En conséquence, cet obstacle infrastructurel contribue en grande partie à handicaper le développement de ce secteur vu que l’infrastructure stimule et demeure le socle de l’accélération de la croissance agricole. Il s’agit d’une réalité qui suscite des questions explicatives et des analyses approfondies car le décollage économique est profondément associé avec la prépondérance du monde rural.Afin de pouvoir apprécier explicitement les impacts négatifs de ce blocage infrastructurel dans ce domaine, une étude a été menée dans la commune rurale de Kianjavato. C’est une zone dotée d’atouts considérables du point de vue économique, écologique. Pourtant, il a été constaté que ces richesses sont sous-exploitées à cause du manque d’infrastructures communautaires..
Développement
« En tant qu’action le développement n’est autre chose que le faisceau dans une évolution coordonnée et harmonisée dans une phase de moins humaine à une phase plus humaine »,c’est donc une démarche de changement des différentes structures économiques, sociales, politiques et mentales qui ne peut être réalisée en une courte durée et qui implique la croissance ordonnée analogue à celle des vivants. Elle correspond à la transformation de ces structures qui permettent l’apparition et la prolongation de la croissance économique ainsi que l’élévation des niveaux de vie. « Le développement authentique est essentiellement la réponse aux besoins et le besoin apparaît comme une différence entre une situation et des normes, ces normes pouvant être un minimum absolu estimé par les spécialistes des sciences humaines ou le minimum fixé par les dirigeants politiques ou le minimum désiré par les sous-populations ou enfin le maximum possible en fonction des ressources ». Par rapport à cette affirmation on peut confirmer ainsi que le développement c’est l’atteinte des objectifs et des exigences fixés par chaque individu, par une communauté donnée, par la politique publique et par les références en terme de recherche étymologique des experts.
En d’autres termes, le développement est le stade ou les membres de la société auraient dépassé les problèmes de la satisfaction des besoins fondamentaux et auraient accédé à un certain confort matériel et intellectuel. « Selon le point de vue Marxisme le développement a des exigences :
– Economiques : mobilisation et centralisation des surplus économiques et leur utilisation planifiée pour le développement.
– Sociales : adaptation des rapports sociaux de production aux nécessités du développement ; promotion sociale générale.
– Psychologique : remplacement de la passivité, de la routine, de la superstition par la confiance, la volonté, l’engagement personnel dans le progrès, la stimulation de l’esprit d’initiative, l’innovation et la confiance en soi.
– Institutionnelle: gestion par le secteur public des ressources essentielles ; contrôle de la monnaie, du crédit et du commerce.
– Scientifique : refléter dans les plans les priorités, faire croitre l’accumulation plus vite que la consommation, consolider les bases agricoles, commencer l’édification du secteur industriel et respecter les proportionnalités entre secteur ».
Développement local
« Le développement local est plus qu’une alternative, c’est la seule issue pour contenir les conséquences de la destruction du tissu économique social et local et aux défaillances du système macro-économique ».Le développement local se substitue peu à peu au modèle centralisateur dans la mesure oùce dernier n’est plus en mesure de répondre aux exigences d’une société locale et de connaitre les réalités vécues à ce lieu pour entreprendre des programmes et des solutions appropriées à chaque contexte.

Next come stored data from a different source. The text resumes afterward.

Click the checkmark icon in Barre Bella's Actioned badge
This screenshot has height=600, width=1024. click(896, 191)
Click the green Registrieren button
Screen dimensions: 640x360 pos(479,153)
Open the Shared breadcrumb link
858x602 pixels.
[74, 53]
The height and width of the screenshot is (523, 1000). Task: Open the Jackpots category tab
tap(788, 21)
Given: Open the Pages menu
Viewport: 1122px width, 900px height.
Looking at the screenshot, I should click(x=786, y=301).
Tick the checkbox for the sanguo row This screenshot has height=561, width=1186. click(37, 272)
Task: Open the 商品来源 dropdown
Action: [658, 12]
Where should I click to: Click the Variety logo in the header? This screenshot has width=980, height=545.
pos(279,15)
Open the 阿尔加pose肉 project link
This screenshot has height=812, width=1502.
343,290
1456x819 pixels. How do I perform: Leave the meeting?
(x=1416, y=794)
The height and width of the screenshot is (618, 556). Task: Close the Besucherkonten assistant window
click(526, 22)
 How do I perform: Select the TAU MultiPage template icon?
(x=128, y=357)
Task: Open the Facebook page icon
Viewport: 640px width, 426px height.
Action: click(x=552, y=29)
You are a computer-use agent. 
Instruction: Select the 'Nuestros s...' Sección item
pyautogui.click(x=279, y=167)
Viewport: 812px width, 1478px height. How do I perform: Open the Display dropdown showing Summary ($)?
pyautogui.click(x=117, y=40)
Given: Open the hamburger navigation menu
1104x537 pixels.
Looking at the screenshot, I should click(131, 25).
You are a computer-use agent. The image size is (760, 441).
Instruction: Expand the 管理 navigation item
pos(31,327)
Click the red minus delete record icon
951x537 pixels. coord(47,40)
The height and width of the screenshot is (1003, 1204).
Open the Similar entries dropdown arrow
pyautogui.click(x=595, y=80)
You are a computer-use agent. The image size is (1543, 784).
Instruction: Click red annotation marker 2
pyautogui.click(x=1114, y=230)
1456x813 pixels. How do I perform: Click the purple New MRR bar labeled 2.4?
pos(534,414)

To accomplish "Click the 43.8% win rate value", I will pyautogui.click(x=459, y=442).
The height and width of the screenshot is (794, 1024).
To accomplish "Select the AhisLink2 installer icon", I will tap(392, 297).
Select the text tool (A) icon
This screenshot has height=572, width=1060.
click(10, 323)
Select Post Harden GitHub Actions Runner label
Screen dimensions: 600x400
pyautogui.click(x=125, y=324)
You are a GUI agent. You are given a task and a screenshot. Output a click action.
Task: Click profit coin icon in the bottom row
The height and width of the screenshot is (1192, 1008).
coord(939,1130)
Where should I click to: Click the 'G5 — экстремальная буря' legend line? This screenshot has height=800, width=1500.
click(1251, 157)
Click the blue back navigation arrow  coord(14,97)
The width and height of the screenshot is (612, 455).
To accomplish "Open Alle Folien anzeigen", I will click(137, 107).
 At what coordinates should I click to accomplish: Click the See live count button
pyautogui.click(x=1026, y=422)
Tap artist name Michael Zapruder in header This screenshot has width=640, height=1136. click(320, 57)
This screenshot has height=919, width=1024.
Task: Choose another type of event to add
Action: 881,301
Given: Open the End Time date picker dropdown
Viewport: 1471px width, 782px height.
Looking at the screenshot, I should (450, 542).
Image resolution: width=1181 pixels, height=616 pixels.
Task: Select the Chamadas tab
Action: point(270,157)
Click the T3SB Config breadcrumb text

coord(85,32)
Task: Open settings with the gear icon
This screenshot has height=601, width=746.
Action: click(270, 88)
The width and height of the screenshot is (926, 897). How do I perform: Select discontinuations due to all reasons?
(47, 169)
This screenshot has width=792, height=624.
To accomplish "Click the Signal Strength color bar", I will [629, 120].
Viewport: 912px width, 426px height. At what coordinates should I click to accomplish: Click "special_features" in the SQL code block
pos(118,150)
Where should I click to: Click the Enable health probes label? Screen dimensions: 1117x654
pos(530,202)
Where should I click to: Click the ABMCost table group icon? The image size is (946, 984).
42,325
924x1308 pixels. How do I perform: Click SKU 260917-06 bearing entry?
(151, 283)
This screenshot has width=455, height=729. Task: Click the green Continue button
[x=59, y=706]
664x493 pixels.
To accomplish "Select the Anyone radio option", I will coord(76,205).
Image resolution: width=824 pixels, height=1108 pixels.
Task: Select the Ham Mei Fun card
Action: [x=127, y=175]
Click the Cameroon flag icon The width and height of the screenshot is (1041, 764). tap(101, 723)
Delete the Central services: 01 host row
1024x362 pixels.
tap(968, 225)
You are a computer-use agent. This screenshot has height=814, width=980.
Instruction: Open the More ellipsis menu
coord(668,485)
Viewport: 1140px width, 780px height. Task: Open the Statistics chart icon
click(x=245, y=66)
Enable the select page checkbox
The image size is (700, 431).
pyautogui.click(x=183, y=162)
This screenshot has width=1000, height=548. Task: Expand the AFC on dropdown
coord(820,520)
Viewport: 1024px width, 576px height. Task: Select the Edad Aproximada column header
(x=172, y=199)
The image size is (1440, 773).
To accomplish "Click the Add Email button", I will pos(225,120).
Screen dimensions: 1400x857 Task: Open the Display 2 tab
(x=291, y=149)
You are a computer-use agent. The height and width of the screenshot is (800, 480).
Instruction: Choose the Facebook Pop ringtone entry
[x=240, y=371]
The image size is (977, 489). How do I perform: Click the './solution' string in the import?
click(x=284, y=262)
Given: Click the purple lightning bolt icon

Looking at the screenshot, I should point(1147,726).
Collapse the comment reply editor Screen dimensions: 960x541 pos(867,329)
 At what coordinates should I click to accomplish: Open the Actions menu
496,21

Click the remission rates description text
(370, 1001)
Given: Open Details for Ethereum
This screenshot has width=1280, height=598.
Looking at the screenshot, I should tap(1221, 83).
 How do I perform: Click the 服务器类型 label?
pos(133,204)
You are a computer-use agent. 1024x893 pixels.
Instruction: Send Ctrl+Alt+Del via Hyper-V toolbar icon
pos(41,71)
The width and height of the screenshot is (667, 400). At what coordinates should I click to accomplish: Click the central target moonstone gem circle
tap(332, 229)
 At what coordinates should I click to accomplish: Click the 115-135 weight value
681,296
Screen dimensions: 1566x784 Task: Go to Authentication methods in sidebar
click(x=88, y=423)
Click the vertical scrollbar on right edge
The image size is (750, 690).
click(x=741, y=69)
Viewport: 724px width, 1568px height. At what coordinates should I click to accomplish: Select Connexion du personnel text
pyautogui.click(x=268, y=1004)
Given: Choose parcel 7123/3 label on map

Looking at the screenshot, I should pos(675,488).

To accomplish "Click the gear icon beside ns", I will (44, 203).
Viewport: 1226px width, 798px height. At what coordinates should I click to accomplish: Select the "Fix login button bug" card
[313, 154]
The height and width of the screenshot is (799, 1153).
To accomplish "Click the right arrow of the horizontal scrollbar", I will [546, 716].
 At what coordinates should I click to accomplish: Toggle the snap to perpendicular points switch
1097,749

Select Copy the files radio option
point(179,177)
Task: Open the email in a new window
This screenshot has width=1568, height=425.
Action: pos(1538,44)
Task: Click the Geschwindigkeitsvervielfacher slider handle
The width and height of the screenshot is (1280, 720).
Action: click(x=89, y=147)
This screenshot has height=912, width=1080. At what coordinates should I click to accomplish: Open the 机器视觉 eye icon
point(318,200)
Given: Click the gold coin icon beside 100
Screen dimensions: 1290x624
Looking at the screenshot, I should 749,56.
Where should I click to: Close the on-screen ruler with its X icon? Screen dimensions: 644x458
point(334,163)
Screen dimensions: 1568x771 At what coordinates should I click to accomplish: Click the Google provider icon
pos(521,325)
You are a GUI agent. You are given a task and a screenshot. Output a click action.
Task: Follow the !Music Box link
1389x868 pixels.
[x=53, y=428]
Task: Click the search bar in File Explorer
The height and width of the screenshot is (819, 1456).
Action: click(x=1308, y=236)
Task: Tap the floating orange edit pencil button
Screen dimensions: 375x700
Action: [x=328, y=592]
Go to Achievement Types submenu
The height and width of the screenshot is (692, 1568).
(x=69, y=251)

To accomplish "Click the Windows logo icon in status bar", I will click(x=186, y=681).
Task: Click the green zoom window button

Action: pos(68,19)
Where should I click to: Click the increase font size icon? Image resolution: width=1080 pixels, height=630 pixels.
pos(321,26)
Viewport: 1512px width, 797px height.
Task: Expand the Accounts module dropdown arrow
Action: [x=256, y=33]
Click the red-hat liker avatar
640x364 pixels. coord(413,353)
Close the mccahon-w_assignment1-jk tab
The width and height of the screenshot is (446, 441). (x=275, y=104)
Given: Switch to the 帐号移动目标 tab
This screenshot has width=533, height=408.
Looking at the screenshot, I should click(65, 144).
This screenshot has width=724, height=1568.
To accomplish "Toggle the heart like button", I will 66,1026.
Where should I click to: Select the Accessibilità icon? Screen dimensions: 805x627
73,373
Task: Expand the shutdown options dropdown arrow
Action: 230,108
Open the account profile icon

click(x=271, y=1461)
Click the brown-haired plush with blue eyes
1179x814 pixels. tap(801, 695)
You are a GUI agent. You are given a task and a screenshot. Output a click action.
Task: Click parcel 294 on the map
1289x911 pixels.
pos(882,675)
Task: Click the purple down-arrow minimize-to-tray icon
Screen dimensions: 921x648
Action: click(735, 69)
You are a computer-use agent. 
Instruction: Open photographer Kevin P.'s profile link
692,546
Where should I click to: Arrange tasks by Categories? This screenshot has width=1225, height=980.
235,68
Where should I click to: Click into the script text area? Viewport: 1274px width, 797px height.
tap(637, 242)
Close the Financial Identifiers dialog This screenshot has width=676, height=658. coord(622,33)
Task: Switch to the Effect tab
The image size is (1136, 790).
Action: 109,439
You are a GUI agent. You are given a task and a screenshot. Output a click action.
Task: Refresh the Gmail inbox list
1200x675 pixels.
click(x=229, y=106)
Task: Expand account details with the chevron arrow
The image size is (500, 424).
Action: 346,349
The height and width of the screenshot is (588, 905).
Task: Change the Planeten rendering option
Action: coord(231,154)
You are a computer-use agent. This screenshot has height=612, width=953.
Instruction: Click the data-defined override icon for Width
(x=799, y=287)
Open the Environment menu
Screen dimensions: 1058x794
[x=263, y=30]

Dans le même esprit, c’est vraiment primordial de mettre en place de nouvelles stratégies d’intervention car le modèle centralisateur entraine inévitablement des situations de déséquilibre entre le centre et la périphérie. « Le développement local s’agit principalement de créer un environnement favorable au développement des ressources humaines et à la promotion des initiatives de développement économique au niveau local. Les efforts sur le long terme doivent nécessairement s’appuyer sur un ensemble d’intervention à court terme qui vise à donner aux zones les plus pauvres le minimum des moyens nécessaires à leur participation effective au processus de développement » .
C’est donc le moyen le plus efficace visant à mobiliser les forces synergiques de développement économique présentes au niveau local qui sont notamment les potentialités et les atouts dont le rôle socio-économique n’est pas suffisamment pris en compte dans les politiques et programmes de développement des pays. Cette mobilisation consiste surtout à la mise en valeur des secteurs d’activité et des milieux sociaux locaux qui sont demeurés relativement à l’écart de la dynamique du processus du développement. « On stimulera l’initiative locale pour essayer de créer des entreprises, des nouveaux emplois, de maintenir les populations dans leur région d’origine atténuant ainsi la pression démographique sur les grands centres urbains et en même temps pour mettre en valeur les potentiels de compétitivité économique et les patrimoines multiples existant au niveau local ».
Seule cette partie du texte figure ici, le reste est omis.